On 16 January 2002, McKenna consecrated to the episcopacy Father Geert Stuyver, a Belgian priest and member of the IMBC, who administers to the needs of the institute at present.

==Present day==
The IMBC currently operates in Italy, France, Argentina, Switzerland, Hungary, the Netherlands and Belgium. It also irregularly celebrates Mass in Croatia, Romania, Finland, Sweden, and Bulgaria.

It celebrates the Tridentine Mass following the missal of Pope Pius V, as amended by Pope Pius X, rejecting the following amendments by Pope Pius XII and Pope John XXIII, but amended so as not to mention the Pope's name (non una cum).

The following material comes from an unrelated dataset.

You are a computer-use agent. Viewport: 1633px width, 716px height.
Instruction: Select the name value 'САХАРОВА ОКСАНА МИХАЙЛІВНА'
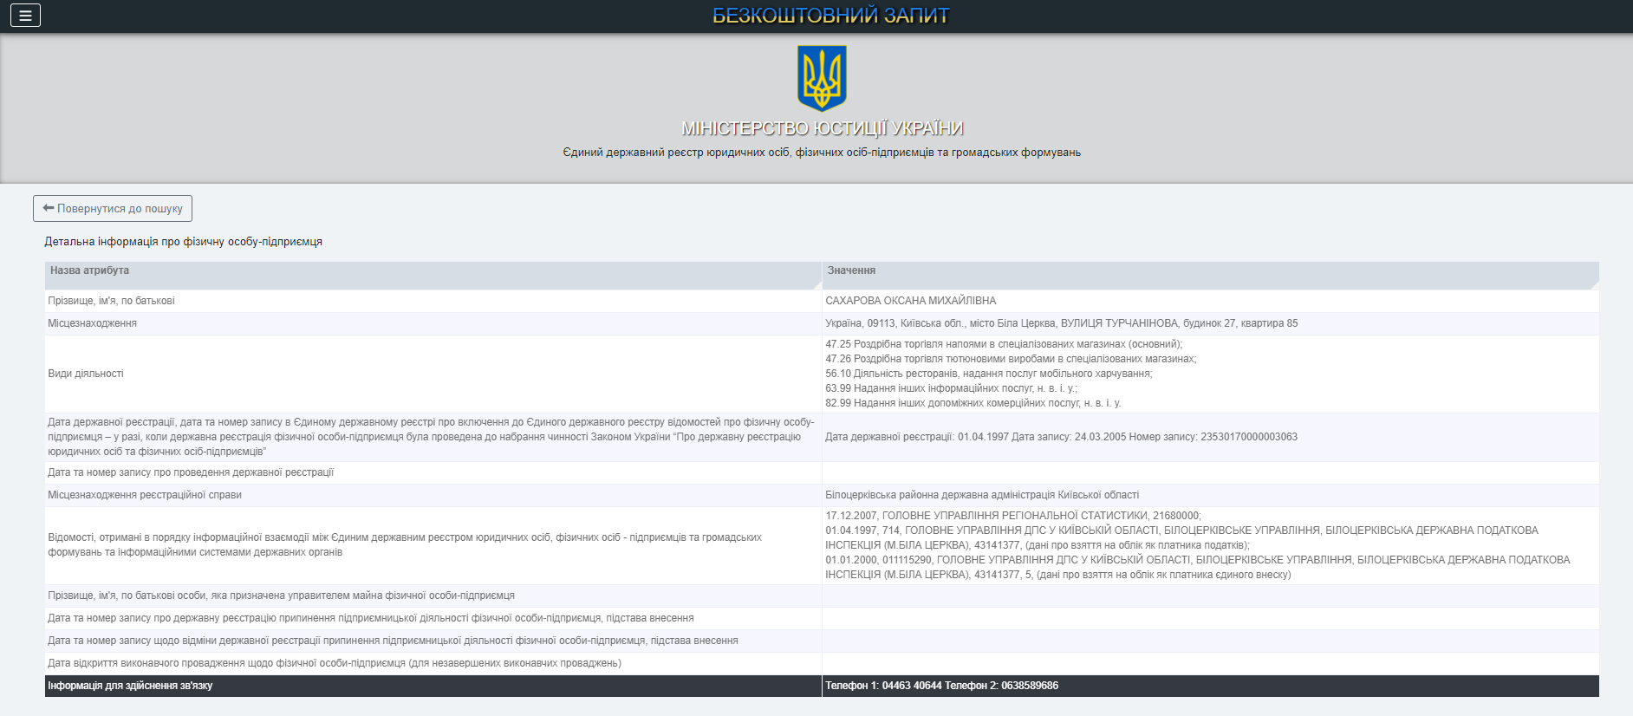(x=910, y=301)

It owns a seminary, named Seminary of Saint Peter the Martyr, and published a magazine called Sodalitium.

The Institute is connected to three study centers (the Giuseppe Federici Study Center, the Paolo de Töth Study Center and the Davide Albertario Study Center), whose purpose is the study and defense of Catholic doctrine; to these is added the San Simonino Committee, which aims to restore the public cult of Simon of Trent, suppressed in 1965 by Archbishop Alessandro Maria Gottardi.

The IMBC also uses the name Sodalitium Pianum as an alternative name; this was the name of an unofficial group set up in the early twentieth century to report on those thought to be teaching Modernist doctrines.